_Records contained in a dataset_
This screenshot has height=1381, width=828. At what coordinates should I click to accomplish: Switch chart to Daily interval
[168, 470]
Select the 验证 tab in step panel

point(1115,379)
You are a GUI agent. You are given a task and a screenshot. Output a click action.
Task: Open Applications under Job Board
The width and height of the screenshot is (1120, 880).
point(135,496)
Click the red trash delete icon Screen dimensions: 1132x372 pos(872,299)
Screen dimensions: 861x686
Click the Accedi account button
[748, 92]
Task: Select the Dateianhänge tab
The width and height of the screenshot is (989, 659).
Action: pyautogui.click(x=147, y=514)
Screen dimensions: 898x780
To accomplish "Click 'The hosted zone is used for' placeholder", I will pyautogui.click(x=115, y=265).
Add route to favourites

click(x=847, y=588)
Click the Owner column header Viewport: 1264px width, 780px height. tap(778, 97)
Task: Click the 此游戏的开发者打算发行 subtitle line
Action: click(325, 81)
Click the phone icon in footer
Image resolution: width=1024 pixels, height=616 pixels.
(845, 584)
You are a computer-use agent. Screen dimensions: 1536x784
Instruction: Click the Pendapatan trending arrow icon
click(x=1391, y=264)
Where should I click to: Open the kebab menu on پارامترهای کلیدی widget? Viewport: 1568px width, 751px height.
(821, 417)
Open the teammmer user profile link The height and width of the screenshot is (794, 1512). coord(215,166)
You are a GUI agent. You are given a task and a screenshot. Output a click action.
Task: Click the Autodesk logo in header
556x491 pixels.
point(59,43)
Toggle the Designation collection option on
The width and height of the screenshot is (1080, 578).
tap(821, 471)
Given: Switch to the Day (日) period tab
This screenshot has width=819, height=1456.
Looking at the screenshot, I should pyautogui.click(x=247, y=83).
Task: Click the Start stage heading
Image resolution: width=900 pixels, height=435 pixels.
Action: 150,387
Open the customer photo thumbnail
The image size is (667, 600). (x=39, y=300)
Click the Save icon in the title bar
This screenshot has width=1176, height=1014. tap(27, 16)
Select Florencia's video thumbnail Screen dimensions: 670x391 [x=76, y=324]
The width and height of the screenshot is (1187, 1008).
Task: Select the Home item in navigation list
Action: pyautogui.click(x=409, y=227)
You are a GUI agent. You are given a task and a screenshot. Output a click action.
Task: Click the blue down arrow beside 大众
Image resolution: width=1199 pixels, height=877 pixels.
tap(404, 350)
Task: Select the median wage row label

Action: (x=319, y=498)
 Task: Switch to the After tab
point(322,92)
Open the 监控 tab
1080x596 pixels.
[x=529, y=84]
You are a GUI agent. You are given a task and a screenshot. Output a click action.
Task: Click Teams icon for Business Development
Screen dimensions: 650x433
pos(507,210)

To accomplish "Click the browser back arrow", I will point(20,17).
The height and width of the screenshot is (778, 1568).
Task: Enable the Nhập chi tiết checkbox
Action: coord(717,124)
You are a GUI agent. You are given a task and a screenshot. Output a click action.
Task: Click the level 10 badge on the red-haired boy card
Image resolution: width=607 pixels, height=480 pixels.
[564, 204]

_The task_
Output the records above exactly as written.

_Completed task_
This screenshot has height=1381, width=828. At what coordinates should I click to accomplish: Switch chart to Daily interval
[168, 470]
Select the 验证 tab in step panel

point(1115,379)
You are a GUI agent. You are given a task and a screenshot. Output a click action.
Task: Open Applications under Job Board
The width and height of the screenshot is (1120, 880).
point(135,496)
Click the red trash delete icon Screen dimensions: 1132x372 pos(872,299)
Screen dimensions: 861x686
Click the Accedi account button
[748, 92]
Task: Select the Dateianhänge tab
The width and height of the screenshot is (989, 659).
Action: pyautogui.click(x=147, y=514)
Screen dimensions: 898x780
To accomplish "Click 'The hosted zone is used for' placeholder", I will pyautogui.click(x=115, y=265).
Add route to favourites

click(x=847, y=588)
Click the Owner column header Viewport: 1264px width, 780px height. tap(778, 97)
Task: Click the 此游戏的开发者打算发行 subtitle line
Action: click(325, 81)
Click the phone icon in footer
Image resolution: width=1024 pixels, height=616 pixels.
(845, 584)
You are a computer-use agent. Screen dimensions: 1536x784
Instruction: Click the Pendapatan trending arrow icon
click(x=1391, y=264)
Where should I click to: Open the kebab menu on پارامترهای کلیدی widget? Viewport: 1568px width, 751px height.
(821, 417)
Open the teammmer user profile link The height and width of the screenshot is (794, 1512). coord(215,166)
You are a GUI agent. You are given a task and a screenshot. Output a click action.
Task: Click the Autodesk logo in header
556x491 pixels.
point(59,43)
Toggle the Designation collection option on
The width and height of the screenshot is (1080, 578).
tap(821, 471)
Given: Switch to the Day (日) period tab
This screenshot has width=819, height=1456.
Looking at the screenshot, I should pyautogui.click(x=247, y=83).
Task: Click the Start stage heading
Image resolution: width=900 pixels, height=435 pixels.
Action: 150,387
Open the customer photo thumbnail
The image size is (667, 600). (x=39, y=300)
Click the Save icon in the title bar
This screenshot has width=1176, height=1014. tap(27, 16)
Select Florencia's video thumbnail Screen dimensions: 670x391 [x=76, y=324]
The width and height of the screenshot is (1187, 1008).
Task: Select the Home item in navigation list
Action: pyautogui.click(x=409, y=227)
You are a GUI agent. You are given a task and a screenshot. Output a click action.
Task: Click the blue down arrow beside 大众
Image resolution: width=1199 pixels, height=877 pixels.
tap(404, 350)
Task: Select the median wage row label

Action: (x=319, y=498)
 Task: Switch to the After tab
point(322,92)
Open the 监控 tab
1080x596 pixels.
[x=529, y=84]
You are a GUI agent. You are given a task and a screenshot. Output a click action.
Task: Click Teams icon for Business Development
Screen dimensions: 650x433
pos(507,210)

To accomplish "Click the browser back arrow", I will point(20,17).
The height and width of the screenshot is (778, 1568).
Task: Enable the Nhập chi tiết checkbox
Action: coord(717,124)
You are a GUI agent. You are given a task and a screenshot. Output a click action.
Task: Click the level 10 badge on the red-haired boy card
Image resolution: width=607 pixels, height=480 pixels.
[564, 204]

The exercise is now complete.